What the task asks. Somewhere below are a line with "Home (57, 1916)" and a later line with "01623 422000 (196, 126)". Output exactly those lines and all lines between them.

Collected data
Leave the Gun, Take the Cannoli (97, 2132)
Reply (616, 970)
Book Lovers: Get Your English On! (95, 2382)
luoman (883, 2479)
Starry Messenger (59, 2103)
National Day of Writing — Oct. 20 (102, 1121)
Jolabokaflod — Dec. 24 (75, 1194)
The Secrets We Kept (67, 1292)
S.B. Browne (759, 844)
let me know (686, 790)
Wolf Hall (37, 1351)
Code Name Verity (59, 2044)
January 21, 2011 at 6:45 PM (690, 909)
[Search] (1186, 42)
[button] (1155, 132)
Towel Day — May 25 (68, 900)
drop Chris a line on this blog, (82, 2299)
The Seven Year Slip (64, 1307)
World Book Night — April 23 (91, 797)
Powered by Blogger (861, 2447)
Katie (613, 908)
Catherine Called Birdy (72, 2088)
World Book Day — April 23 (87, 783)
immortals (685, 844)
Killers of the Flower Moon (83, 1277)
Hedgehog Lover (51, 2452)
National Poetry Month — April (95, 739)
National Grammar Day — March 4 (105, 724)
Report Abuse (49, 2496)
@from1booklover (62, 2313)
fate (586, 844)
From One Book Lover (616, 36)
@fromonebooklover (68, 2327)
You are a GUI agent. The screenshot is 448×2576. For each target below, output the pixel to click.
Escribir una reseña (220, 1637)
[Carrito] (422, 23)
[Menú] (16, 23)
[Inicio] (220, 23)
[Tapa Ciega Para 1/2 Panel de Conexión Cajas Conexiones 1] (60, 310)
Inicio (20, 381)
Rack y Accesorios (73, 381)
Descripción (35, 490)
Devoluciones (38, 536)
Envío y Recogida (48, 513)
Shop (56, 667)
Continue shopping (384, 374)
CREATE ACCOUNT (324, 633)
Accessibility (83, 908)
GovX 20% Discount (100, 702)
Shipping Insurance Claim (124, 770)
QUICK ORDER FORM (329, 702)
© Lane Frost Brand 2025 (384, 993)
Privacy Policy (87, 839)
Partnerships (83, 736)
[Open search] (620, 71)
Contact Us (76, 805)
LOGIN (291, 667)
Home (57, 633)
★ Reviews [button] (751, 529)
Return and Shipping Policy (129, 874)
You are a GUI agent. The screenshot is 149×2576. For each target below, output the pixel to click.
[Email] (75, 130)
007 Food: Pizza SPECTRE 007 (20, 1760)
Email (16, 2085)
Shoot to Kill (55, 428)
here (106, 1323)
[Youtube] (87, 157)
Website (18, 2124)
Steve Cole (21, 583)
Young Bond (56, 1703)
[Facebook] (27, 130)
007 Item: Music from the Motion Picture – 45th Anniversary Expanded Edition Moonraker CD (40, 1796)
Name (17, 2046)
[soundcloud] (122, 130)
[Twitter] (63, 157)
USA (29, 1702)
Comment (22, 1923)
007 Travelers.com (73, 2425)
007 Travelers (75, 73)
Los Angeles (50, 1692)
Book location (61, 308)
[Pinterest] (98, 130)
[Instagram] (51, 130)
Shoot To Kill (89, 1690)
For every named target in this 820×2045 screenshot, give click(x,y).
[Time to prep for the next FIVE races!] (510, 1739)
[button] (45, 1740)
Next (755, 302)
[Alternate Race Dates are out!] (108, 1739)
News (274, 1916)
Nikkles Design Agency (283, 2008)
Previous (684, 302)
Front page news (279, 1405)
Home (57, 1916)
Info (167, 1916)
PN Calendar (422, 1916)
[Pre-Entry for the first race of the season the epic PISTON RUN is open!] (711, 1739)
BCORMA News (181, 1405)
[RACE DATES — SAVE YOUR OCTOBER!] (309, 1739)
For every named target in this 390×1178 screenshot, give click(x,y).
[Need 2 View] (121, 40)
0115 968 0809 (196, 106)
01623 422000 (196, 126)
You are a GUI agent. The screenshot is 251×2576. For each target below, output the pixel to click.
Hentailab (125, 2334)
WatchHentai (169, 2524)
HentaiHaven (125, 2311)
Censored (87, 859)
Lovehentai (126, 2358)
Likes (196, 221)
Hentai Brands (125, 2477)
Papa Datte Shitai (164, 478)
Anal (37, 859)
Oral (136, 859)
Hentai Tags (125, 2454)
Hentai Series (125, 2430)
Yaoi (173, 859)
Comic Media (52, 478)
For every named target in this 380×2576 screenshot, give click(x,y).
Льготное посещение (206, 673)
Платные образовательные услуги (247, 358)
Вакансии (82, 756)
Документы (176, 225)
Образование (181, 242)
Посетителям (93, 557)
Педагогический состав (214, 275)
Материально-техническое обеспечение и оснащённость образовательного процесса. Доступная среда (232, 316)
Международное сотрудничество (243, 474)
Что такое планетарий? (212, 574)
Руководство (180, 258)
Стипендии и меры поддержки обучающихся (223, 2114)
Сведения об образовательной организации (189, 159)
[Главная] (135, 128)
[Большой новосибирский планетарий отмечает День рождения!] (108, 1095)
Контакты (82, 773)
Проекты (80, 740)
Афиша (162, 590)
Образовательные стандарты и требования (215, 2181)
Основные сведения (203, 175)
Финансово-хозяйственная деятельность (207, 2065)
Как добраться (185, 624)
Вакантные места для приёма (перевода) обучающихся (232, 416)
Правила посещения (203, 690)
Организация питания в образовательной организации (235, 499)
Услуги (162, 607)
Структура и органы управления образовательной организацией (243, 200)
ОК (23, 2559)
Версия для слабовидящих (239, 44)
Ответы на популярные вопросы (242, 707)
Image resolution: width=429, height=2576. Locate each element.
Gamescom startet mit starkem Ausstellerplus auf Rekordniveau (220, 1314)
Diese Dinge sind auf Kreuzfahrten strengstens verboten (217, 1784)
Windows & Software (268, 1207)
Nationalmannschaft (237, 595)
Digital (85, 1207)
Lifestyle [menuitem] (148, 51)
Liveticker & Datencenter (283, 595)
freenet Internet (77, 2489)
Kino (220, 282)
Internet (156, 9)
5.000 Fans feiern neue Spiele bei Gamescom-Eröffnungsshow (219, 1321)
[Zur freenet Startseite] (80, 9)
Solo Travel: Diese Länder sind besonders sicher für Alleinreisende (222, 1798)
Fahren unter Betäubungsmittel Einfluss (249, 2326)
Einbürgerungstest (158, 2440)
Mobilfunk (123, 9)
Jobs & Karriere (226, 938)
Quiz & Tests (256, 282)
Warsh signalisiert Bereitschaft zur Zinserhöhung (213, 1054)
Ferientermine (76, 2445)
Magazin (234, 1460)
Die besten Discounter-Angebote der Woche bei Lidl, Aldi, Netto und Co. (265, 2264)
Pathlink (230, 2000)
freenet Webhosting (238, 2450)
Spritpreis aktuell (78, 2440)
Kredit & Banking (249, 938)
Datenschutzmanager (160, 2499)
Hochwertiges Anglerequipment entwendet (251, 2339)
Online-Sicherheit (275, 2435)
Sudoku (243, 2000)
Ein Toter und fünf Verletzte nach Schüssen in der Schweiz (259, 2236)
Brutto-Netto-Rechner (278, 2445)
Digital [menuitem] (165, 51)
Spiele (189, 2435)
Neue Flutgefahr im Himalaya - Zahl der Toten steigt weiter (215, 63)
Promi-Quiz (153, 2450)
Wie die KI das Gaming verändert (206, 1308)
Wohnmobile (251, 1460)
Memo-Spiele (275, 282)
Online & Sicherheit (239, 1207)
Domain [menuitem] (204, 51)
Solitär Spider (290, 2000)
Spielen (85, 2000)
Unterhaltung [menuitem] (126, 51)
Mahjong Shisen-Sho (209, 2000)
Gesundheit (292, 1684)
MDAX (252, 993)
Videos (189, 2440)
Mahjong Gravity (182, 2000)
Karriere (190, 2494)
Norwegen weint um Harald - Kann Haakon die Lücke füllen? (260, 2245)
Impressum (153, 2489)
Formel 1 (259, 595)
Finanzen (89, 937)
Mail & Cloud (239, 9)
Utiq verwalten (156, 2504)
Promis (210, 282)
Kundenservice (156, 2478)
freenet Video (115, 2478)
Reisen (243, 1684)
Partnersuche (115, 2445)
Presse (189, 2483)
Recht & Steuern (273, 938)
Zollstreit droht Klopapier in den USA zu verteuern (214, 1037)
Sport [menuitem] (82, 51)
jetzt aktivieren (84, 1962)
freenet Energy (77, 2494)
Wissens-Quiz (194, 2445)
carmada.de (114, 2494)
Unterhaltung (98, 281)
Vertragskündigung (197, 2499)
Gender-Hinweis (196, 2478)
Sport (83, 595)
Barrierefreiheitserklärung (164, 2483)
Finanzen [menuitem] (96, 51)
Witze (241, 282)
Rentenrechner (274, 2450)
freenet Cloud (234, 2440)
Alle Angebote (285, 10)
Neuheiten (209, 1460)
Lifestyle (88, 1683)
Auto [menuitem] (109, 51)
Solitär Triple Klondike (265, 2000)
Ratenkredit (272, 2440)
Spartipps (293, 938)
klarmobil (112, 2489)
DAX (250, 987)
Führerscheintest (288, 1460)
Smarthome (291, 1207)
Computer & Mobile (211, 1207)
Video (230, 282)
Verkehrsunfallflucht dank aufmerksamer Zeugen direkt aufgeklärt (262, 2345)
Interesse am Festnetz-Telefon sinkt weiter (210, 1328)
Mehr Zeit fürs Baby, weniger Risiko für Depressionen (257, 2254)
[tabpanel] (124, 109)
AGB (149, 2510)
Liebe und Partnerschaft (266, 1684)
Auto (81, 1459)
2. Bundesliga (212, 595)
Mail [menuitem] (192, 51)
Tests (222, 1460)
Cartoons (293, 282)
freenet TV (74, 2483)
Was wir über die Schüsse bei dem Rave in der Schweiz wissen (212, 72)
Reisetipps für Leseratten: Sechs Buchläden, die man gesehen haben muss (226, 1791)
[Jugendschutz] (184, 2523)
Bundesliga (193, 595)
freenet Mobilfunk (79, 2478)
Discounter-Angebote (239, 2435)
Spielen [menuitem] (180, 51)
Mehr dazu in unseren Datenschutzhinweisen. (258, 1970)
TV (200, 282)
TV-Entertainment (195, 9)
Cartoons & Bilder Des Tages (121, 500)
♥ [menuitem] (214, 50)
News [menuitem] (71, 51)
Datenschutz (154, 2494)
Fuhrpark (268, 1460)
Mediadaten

Result of this task.
Home (57, 1916)
Info (167, 1916)
PN Calendar (422, 1916)
[Pre-Entry for the first race of the season the epic PISTON RUN is open!] (711, 1739)
BCORMA News (181, 1405)
[RACE DATES — SAVE YOUR OCTOBER!] (309, 1739)
For every named target in this 390×1178 screenshot, give click(x,y).
[Need 2 View] (121, 40)
0115 968 0809 (196, 106)
01623 422000 (196, 126)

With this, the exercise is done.